Forum Moderators: coopster
I use a basic cookie-based login, nothing special. In php.ini I have the appropriate settings:
session.use_cookies = 1
session.use_only_cookies = 1
session.use_trans_sid = 0
And the code is pretty straightforward:
-----------------
Login page:
if (!isset($_SESSION)) {
session_start();
}if (isset($_POST['UserName'])) {
sleep(1);
$loginUsername=$_POST['UserName'];
$password=$_POST['Password'];
$LoginRS__query=sprintf("SELECT UserID, AccountStatus FROM User_List WHERE UserName=%s AND Password=SHA1(%s)",
GetSQLValueString($loginUsername, "text"), GetSQLValueString($password, "text"));
$LoginRS = mysql_query($LoginRS__query, $databaseName) or handleError(mysql_error());
$loginFoundUser = mysql_num_rows($LoginRS);
if ($loginFoundUser) {
$AccStatus = mysql_result($LoginRS,0,'AccountStatus');
$UserID = mysql_result($LoginRS,0,'UserID');
$_SESSION['MM_Username'] = $loginUsername;
$_SESSION['MM_UserGroup'] = $AccStatus;
$_SESSION['UserID'] = $UserID;
header("Location: " . $REDIRECT_SUCCESS);
} else {
header("Location: " . $REDIRECT_FAIL);
}
exit;
}
// html for login page
if (!isset($_SESSION)) {
session_start();
}function forceLogOut() {
$_SESSION = array();
if (isset($_COOKIE[session_name()])) {
setcookie(session_name(), '', time()-42000, '/');
}
@session_destroy();
}
if (!isset($_SESSION['MM_Username'])) {
forceLogOut();
header("Location: Login.php");
exit;
}
// html for whatever page is being viewed
Now this works - for most people. Occasionally, less than one user in 100 let's say, they'd log in and get forced back from no session found. I ended up making a passthrough page right after login just to check for that session variable. If it's there they get passed through to the rest of the site (and it's normal checks).
But if it's not, I display an error page telling them that they have to log in, and that cookies must be enabled, and to please clear their cache. Then I have a feedback form asking for more information.
Like I said, most people never see this. But every so often someone is landing there. I receive info like this:
i am pn the sprint network using the opera mobile browser and cookies are enabled. what else could i tryor this
i have been logged in before but now wont let me in
I don't want to ignore these people, but I'm not about to drop cookie-based sessions for URL session IDs. Not on a universal case anyway (though I could see using it as a back up method if it was smooth).

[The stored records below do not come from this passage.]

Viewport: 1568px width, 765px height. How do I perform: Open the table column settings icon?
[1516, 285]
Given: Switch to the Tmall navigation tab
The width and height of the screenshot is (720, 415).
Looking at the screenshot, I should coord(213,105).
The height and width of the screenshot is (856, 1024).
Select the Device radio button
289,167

Am I overlooking something? Is there a smooth fix? Or would I have to custom-write a session handler and modify all my header("Location:") lines?

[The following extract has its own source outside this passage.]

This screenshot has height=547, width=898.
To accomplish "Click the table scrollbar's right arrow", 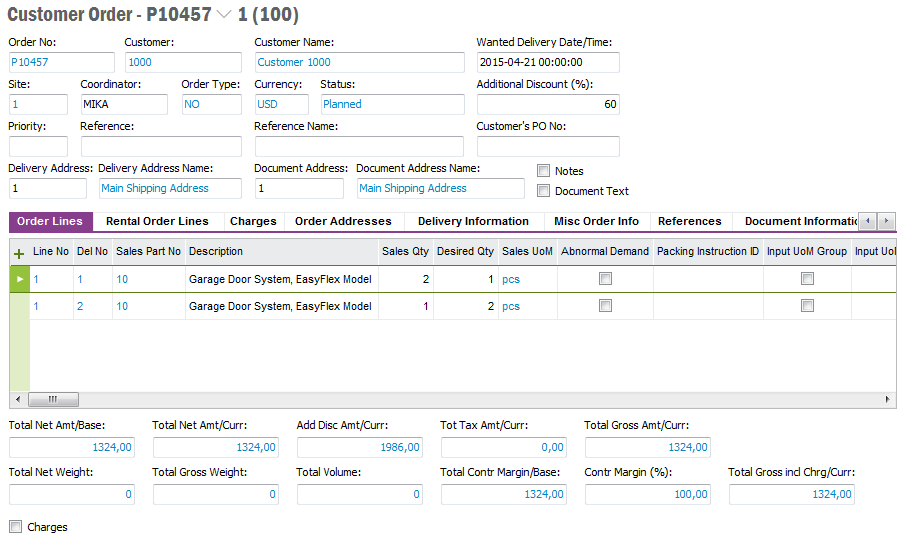I will tap(889, 400).
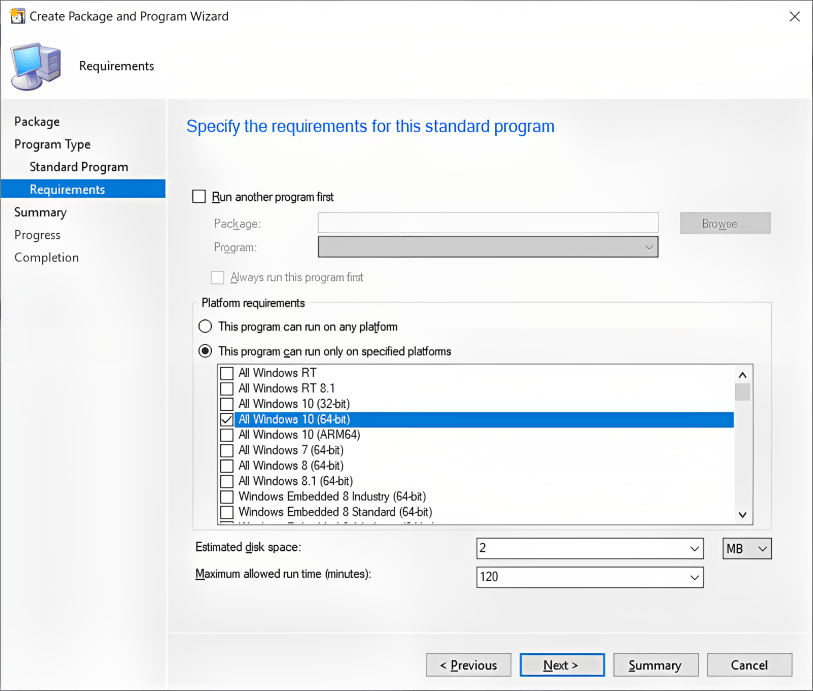Select the All Windows RT checkbox
Image resolution: width=813 pixels, height=691 pixels.
click(226, 373)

I'm not overly familiar with sessions, but I thought I knew best practices. So I'm a bit stumped here.
[edited by: Amarsir at 7:14 pm (utc) on Feb. 2, 2009]
if (!isset($_SESSION)) {
session_start();
}
Try replacing this with just the following:
session_start();Other than that, I don't see where there is a potential problem. See if that help any. If it is the same user over and over again then maybe it is their browser screwing it up. Also make sure that
session_startAnd Welcome to WebmasterWorld!
Another area to check is the session cookie being set. Check the domain and path to be certain you don't have something awry there. A common issue is using the domain name and you have canonical issues (example.com and www.example.com).
If you are on a shared server you may be finding that the session is being destroyed by the garbage collection routine, especially if you are sharing your session directory with others on the same server (which is a huge security issue).It's a virtual, so although the hardware is shared the settings are all my own. There were some garbage collection issues at first, which is why I added the line with manual session cookie removal on logging out. Due to the nature I don't think that's involved here. These are people who log in and instantly their session is missing.
It's as if they are blocking cookies - except I have to believe them when they say they're not. Especially if they've logged in successfully on other days.
Another area to check is the session cookie being set. Check the domain and path to be certain you don't have something awry there. A common issue is using the domain name and you have canonical issues (example.com and www.example.com).It's my own domain so I don't think so. But it's worth a look.
Thanks
[edited by: eelixduppy at 3:26 pm (utc) on Feb. 3, 2009]
[edit reason] no personal URLs, please [/edit]
It's my own domain so I don't think so. But it's worth a look.
That's not what I am referring to. I'm speaking specifically of the cookie specification [php.net] and the values being provided for certain arguments. If they vary, you will be prompted for another login as the cookie/session will not be the same session.